Detailed pre-clinical data from an independent academic group showed that niclosamide prevented viral replication in vitro and was more potent than remdesivir. It works as an SKP2-inhibitor, reducing viral replication.\
Niclosamide has also demonstrated anti-inflammatory activity through NF-κB and STAT3, transcription factors that stimulate the expression of molecules that propel inflammation.
Dr Nadja Mannowetz , ANA Therapeutics chief scientific officer told Thailand Medical News, “Niclosamide has demonstrated antiviral as well as immune-modulating activities in preclinical studies. This trial provides the first opportunity to evaluate its safety and potential to improve clinical outcomes and reduce hospital stay by reducing viral load, inflammation linked to cytokine dysregulation, acute respiratory distress syndrome, and disease-related blood coagulation.”
The large multi-centre, randomized, placebo-controlled trial will take place in two parts across 20 clinical sites in the US.
For the trial, hospitalized patients with moderate Covid-19 who do not require ventilators will receive a seven-day course of niclosamide capsules.

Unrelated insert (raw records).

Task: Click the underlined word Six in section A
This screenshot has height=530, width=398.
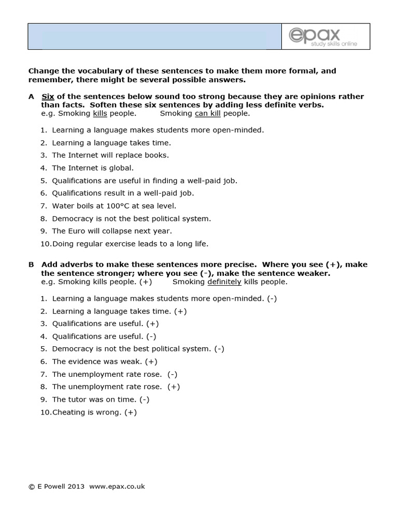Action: coord(48,96)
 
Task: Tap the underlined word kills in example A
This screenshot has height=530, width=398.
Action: coord(100,113)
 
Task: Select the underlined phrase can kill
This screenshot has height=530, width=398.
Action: coord(207,113)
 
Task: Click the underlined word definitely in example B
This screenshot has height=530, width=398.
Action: coord(224,282)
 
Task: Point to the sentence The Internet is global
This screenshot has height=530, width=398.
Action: coord(92,168)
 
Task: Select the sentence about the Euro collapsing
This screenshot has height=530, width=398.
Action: coord(111,231)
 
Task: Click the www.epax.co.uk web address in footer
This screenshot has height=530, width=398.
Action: coord(117,486)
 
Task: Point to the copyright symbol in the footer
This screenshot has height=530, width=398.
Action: coord(31,487)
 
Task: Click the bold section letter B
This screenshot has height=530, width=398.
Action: coord(31,264)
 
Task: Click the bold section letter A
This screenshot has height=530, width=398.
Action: coord(31,96)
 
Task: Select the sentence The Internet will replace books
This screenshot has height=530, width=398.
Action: coord(110,155)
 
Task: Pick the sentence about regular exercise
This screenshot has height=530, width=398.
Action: coord(130,243)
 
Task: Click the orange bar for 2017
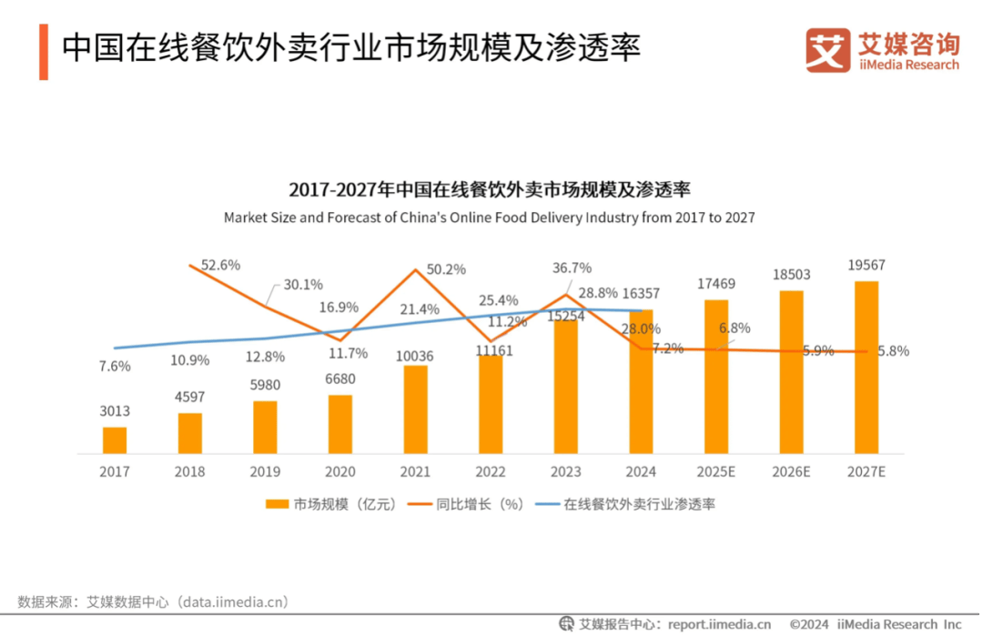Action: [115, 440]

Key primary objectives of the second part are to analyze niclosamide’s efficacy, safety and tolerability. While secondary goals will analyse clinical improvement and the need and duration for rescue therapy.

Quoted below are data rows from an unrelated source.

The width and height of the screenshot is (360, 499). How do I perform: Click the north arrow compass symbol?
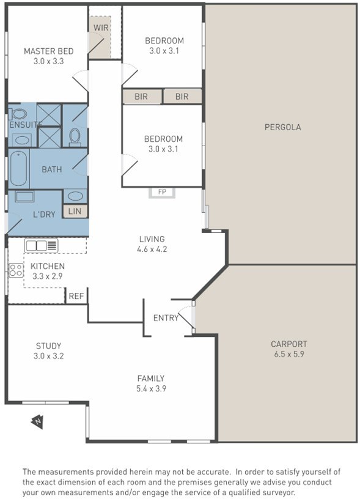[37, 422]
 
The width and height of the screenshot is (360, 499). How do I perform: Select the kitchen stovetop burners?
[16, 270]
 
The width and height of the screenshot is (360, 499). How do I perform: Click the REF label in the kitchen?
[76, 296]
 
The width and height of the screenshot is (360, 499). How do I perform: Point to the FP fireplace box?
[162, 193]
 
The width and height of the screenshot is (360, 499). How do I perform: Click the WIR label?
[101, 28]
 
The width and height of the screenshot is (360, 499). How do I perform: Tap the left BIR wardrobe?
[142, 97]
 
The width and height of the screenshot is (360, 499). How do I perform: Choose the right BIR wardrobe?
[182, 97]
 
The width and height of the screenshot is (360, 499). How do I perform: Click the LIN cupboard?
[75, 211]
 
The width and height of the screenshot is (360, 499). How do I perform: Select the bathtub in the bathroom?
[18, 168]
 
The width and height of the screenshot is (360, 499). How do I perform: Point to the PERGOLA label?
[283, 127]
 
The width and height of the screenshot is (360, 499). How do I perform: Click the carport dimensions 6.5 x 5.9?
[289, 354]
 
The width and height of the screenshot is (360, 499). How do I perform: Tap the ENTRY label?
[166, 318]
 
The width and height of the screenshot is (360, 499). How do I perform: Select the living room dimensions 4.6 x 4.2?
[152, 249]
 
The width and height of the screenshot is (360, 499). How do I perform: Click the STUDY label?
[49, 346]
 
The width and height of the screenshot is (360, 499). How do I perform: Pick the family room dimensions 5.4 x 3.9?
[152, 388]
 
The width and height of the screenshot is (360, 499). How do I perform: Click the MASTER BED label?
[49, 51]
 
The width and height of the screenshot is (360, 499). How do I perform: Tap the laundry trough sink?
[24, 196]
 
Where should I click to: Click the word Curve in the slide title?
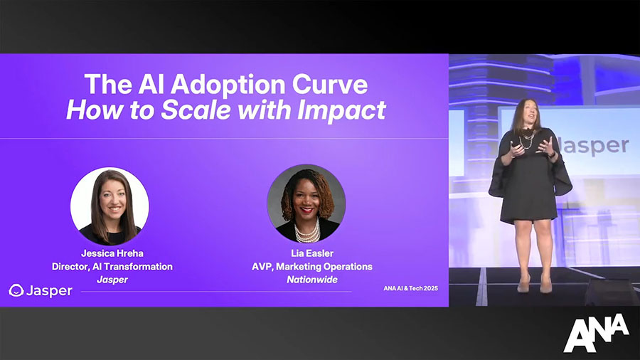coord(330,85)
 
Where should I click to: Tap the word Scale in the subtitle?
coord(196,110)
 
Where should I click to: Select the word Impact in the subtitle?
coord(341,110)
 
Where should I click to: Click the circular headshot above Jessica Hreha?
coord(110,206)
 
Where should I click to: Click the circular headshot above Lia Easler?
coord(306,203)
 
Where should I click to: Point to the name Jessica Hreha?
coord(112,253)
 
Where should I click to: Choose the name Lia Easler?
coord(312,253)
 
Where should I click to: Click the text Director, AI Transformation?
coord(112,267)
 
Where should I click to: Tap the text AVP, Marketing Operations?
coord(312,267)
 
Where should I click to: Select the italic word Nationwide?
coord(312,280)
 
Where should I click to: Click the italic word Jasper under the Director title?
coord(112,280)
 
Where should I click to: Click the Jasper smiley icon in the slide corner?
coord(16,290)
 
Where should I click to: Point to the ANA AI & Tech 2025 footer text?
coord(410,288)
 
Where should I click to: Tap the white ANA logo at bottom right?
coord(596,333)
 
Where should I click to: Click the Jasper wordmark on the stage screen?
coord(594,146)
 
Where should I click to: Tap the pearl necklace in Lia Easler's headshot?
coord(307,233)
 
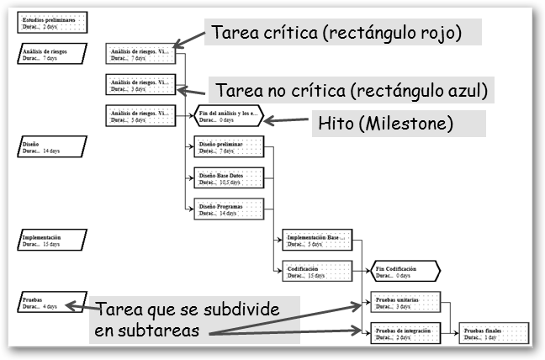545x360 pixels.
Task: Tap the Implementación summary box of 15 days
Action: [50, 241]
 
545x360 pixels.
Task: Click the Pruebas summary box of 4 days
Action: [50, 302]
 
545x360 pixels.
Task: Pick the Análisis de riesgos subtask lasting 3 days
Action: [140, 84]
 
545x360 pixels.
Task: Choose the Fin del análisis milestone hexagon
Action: [230, 115]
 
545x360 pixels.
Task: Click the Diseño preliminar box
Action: [230, 147]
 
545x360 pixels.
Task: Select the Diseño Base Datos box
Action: [230, 178]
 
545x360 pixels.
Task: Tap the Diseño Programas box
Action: [230, 208]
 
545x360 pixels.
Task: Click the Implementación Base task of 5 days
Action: [317, 241]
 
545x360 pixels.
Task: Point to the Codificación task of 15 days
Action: [317, 272]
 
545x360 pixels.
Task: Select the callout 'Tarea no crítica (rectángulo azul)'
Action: [351, 89]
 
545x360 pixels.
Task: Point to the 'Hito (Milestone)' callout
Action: [384, 123]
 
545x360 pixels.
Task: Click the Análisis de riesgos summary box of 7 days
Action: [50, 54]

The novel formulation of niclosamide used in the study enters the bloodstream to target the virus.
Dr Andrew Bartynski, ANA Therapeutics co-founder and COO added, “The original niclosamide product was designed to work in the gut, where tapeworms reside, and not enter the bloodstream. We have developed a proprietary formulation intended to enable the drug to readily enter the bloodstream at levels sufficient to stop the virus from replicating.”
There are also trials ongoing in Korea by Daewoo using niclosamide to treat COVID-19 patients ranging from mild to severe cases.
Another published study has also advocated the usage of niclosamide to treat COVID-19 as an antiviral. https://www.ncbi.nlm.nih.gov/pmc/articles/PMC7195103/
The Indian study team concluded their study findings on niclosamide, ”In conclusion, our study reports the high capacity CG pathway as a potential endocytic route for SARS CoV2. We further show that endosomal acidification is critical for SARS-CoV2 entry and infection and can be a promising therapeutic target as observed by the results seen with Niclosamide, BafilomycinA1 and NH4Cl. This study also paves way for large-scale screens to repurpose FDA-approved drugs as acidification inhibitors and scrutinize for more Niclosamide-like drugs that might have better bioavailability or can be used in combination with other antiviral drugs. Moreover, the methods described in our study can effectively be extended and better represented with clinical isolates of viruses to assess their infective journey in primary cells that represent the more natural hosts for infection.
Thailand Medical News will provide updates on further research and also the outcomes of clinical trials under way.